Lines containing "agent" should be pulled from the material below.

RECORD EXCERPTS:
--------------------------------

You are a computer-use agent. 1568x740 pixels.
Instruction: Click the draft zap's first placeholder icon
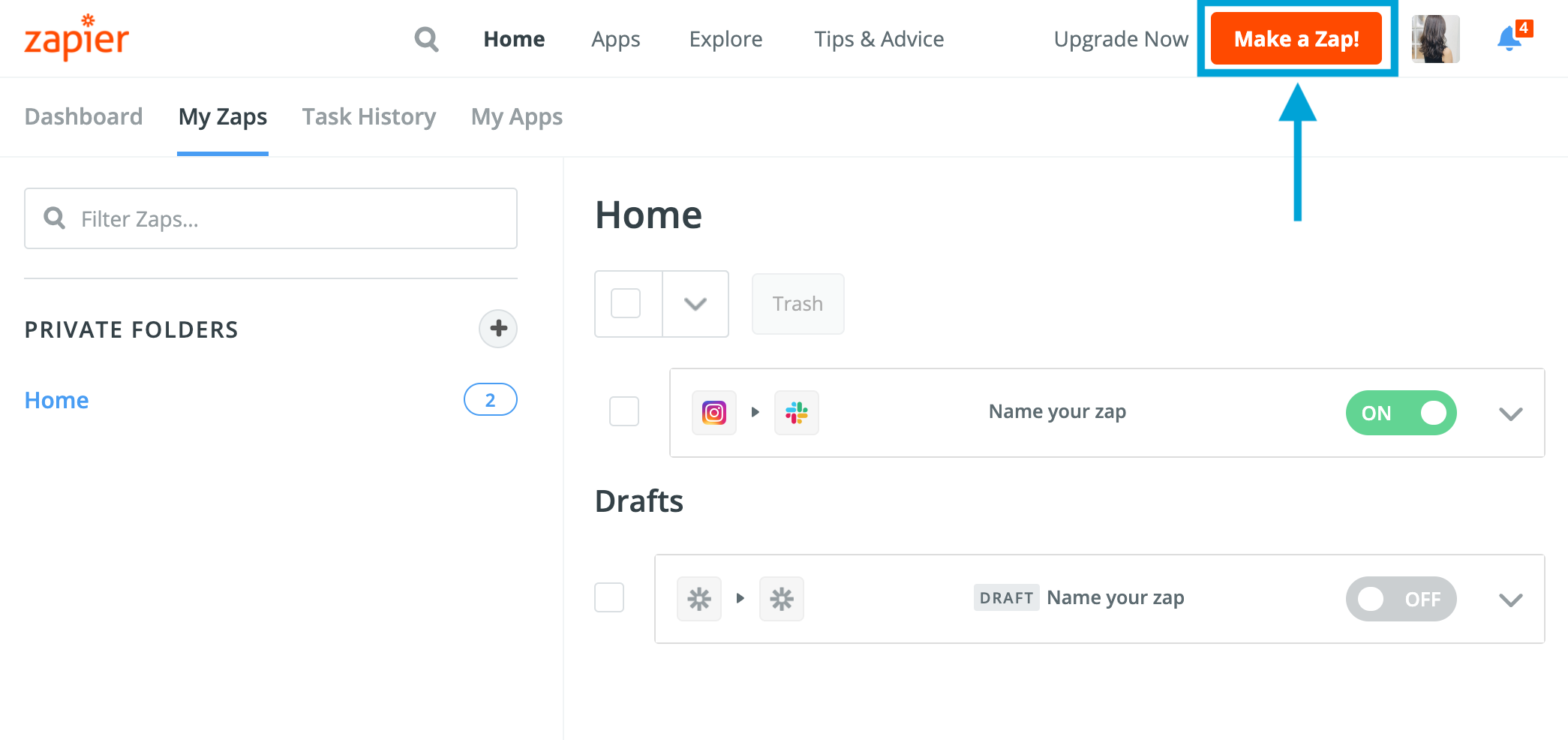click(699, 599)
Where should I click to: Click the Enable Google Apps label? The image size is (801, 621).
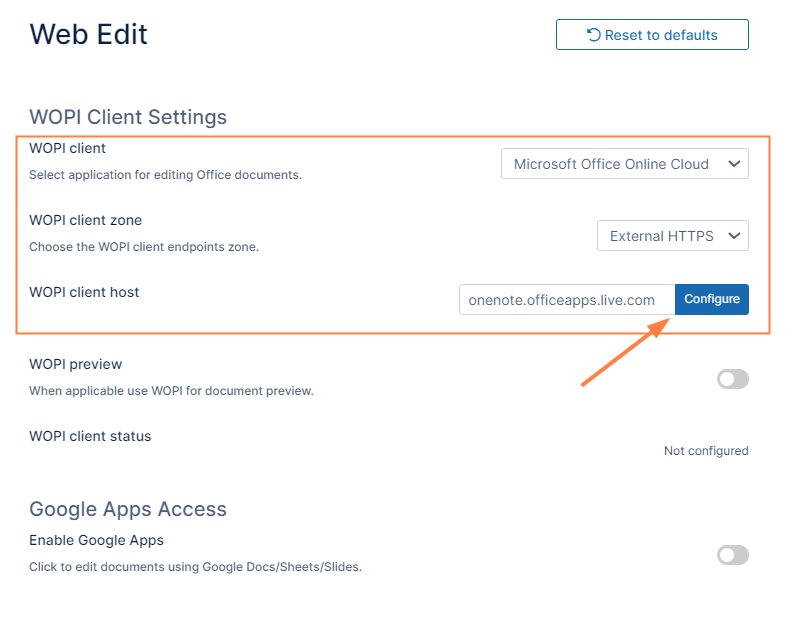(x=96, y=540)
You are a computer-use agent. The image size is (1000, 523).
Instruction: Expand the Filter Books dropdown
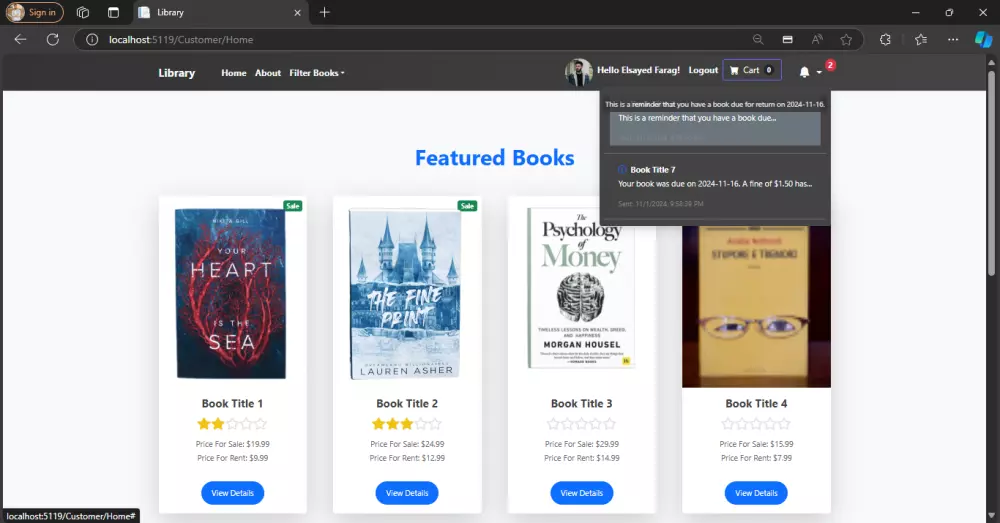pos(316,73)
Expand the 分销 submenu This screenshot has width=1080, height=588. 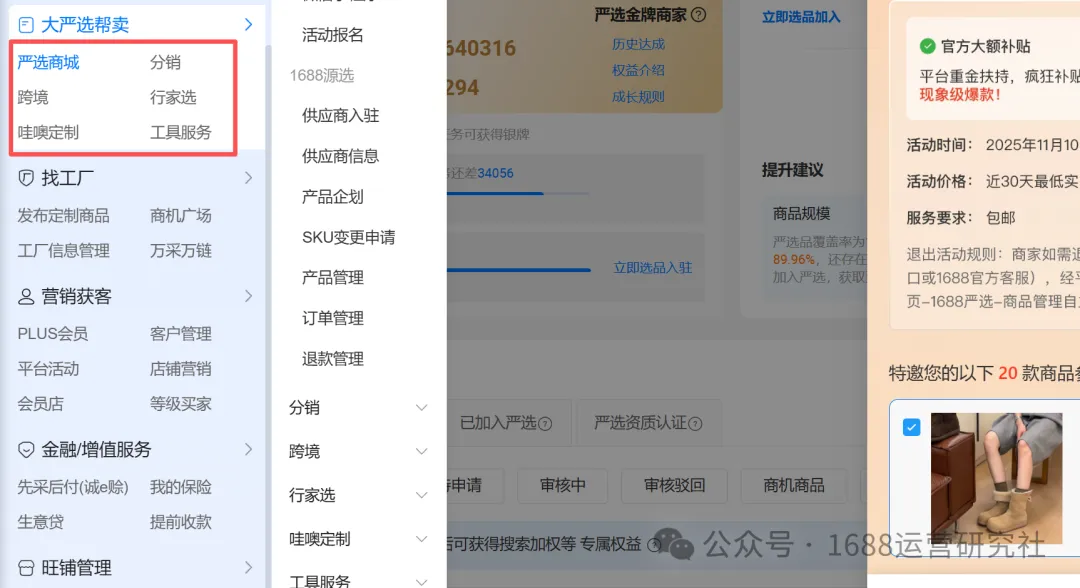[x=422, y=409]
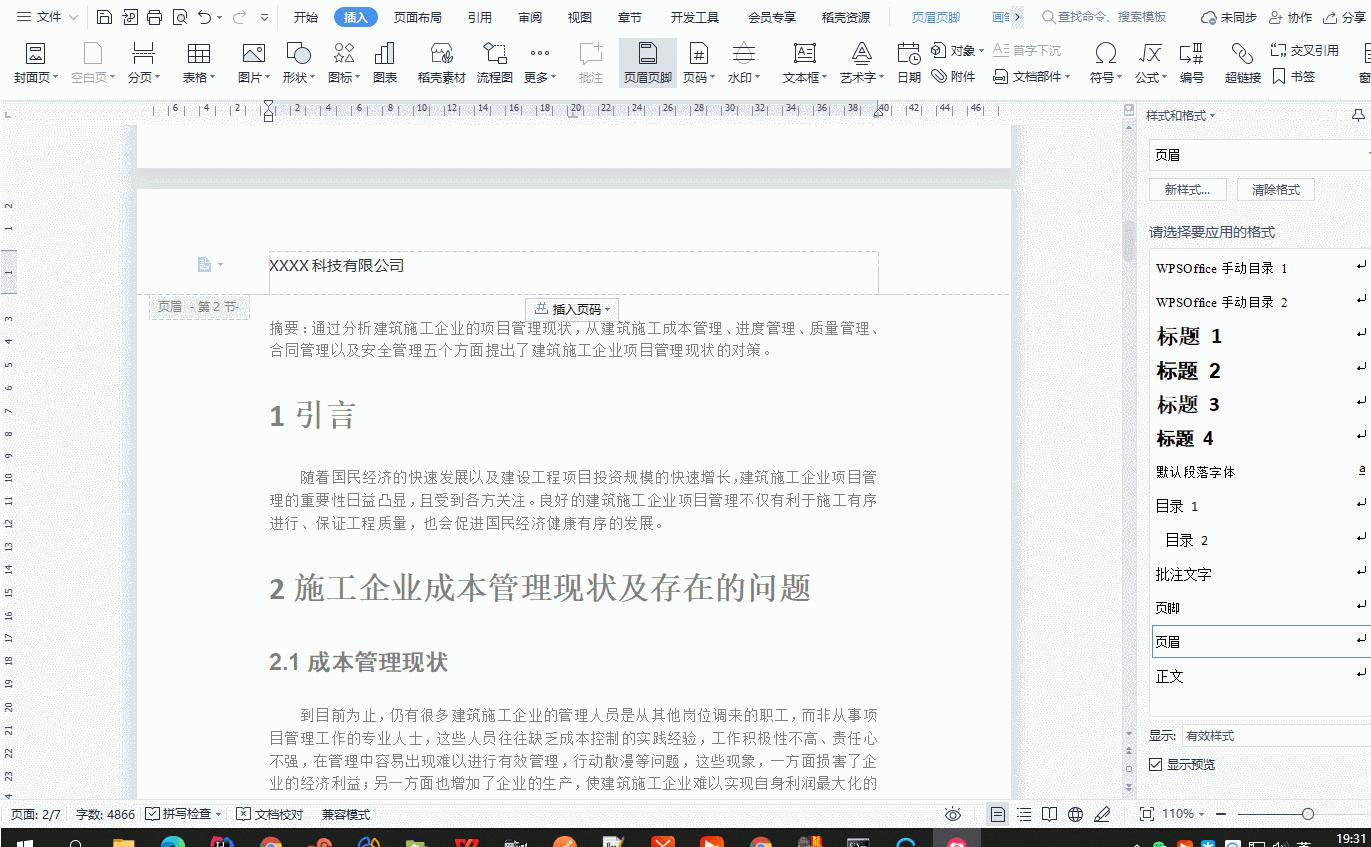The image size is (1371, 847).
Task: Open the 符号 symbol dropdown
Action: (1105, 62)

--------------------------------

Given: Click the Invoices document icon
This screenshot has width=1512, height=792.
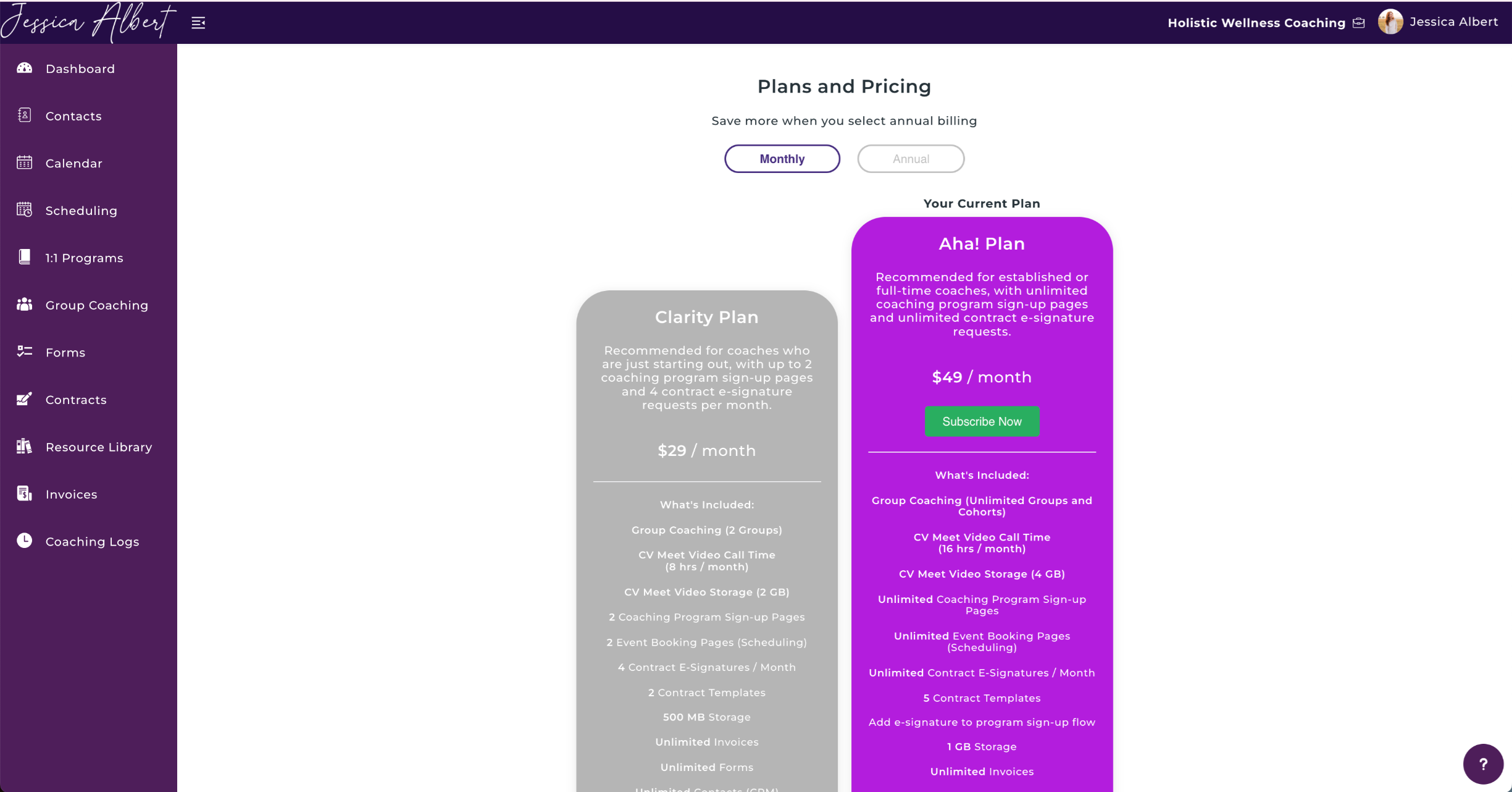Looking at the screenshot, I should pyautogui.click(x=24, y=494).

--------------------------------

TASK RESPONSE:
You are a computer-use agent. 1568x740 pixels.
You are a computer-use agent. The image size is (1000, 523).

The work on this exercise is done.